Investors from California to Maine could soon be pouring money into Washington under a proposal to allow out-of-state financiers in the state’s young pot industry.
That new wrinkle might breathe life into some underfinanced companies in Washington’s decentralized industry that counts more than 750 producers, limited in the number of licenses they can own and the size of their farms.
Or it may begin a creeping domination by big money, others say, that could lead to a takeover by corporate forces akin to Big Tobacco.
State regulators have allowed only those who’ve resided in Washington for six months to be owners or financiers in the state’s legal pot industry. But a proposed rule changebefore the Liquor and Cannabis Board (LCB) would drop the residency requirement for financiers, though they’d have to undergo criminal-background checks, could only loan money to business owners and couldn’t own stakes in Washington companies.
Opinions about the proposal are mixed. Some in the industry are not worried. Some would like to see limits on out-of-state investment. Others are concerned that the rule change could be a small but significant step on the way to corporate consolidation and commercialization.
“I think most licensees want this because it’s so difficult to get financing,” said Heather Wolf, a Bellingham lawyer who represents pot entrepreneurs. Wolf said she represents small farmers “who can’t even get loans from their parents because they live out of state.”
But Jonathan Caulkins, a Carnegie Mellon University professor who has consulted for the LCB, sounded a note of caution. “These actions would nudge the industry a little farther and a little faster down the path of commercialization we expect it to follow,” Caulkins wrote in an email.

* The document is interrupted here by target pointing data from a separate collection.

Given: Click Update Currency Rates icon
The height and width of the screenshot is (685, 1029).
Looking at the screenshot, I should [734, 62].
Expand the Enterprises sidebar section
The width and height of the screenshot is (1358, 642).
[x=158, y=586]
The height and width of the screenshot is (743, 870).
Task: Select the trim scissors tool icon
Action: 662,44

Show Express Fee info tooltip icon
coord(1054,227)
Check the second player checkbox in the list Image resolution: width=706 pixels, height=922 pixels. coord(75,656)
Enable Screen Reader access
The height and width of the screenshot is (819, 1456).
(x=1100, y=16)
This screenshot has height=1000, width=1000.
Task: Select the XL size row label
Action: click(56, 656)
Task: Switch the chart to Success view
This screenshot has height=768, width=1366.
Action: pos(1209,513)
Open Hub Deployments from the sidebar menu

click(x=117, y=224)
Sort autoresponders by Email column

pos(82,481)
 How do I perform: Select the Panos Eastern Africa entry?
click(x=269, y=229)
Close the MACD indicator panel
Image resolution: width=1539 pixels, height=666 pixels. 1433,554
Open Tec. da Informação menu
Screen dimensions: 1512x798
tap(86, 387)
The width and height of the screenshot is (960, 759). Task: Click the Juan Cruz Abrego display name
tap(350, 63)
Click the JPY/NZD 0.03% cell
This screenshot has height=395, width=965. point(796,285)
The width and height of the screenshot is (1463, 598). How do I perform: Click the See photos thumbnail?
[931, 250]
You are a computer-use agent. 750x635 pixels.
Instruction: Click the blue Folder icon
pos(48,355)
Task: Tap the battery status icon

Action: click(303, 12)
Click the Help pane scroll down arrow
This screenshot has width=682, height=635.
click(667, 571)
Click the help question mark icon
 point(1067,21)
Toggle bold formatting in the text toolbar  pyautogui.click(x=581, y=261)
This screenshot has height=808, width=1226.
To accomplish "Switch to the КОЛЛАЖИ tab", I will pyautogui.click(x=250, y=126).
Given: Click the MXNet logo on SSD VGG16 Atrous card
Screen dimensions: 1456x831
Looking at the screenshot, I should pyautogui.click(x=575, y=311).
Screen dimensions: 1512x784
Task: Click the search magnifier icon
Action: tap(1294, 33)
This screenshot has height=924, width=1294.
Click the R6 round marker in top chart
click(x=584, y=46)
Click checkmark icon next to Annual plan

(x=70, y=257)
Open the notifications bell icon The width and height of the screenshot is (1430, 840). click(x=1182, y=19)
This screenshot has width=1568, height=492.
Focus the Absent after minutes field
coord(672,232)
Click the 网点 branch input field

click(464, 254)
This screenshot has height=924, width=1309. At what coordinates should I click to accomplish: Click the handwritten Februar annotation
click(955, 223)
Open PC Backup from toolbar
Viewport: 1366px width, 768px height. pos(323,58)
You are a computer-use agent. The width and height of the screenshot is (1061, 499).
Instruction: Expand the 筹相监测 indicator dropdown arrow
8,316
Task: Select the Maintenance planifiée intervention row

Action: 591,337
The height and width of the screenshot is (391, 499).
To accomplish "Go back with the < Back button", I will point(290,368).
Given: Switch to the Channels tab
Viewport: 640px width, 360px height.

Like “dying from 1,000 cuts,” Caulkins said, the “transition to Budweiser/RJR-Altria mode is going to occur in steps and stages.”
A bill in the Legislature would allow out-of-staters to own up to 49 percent of a pot company, but the legislation appears stalled this session. There’s a similar proposal before lawmakers in Colorado, which has a two-year residency requirement in its legal pot industry.
Washington’s residency requirement was established because Initiative 502 author Alison Holcomb didn’t want big corporations to dominate, said Rick Garza, LCB director. Decentralization is a hallmark of Washington’s industry, which limits retailers to three store licenses and caps the size of farms at 30,000 square feet, or about two-thirds of an acre. Unlike Colorado, Washington doesn’t allow growers to be retailers.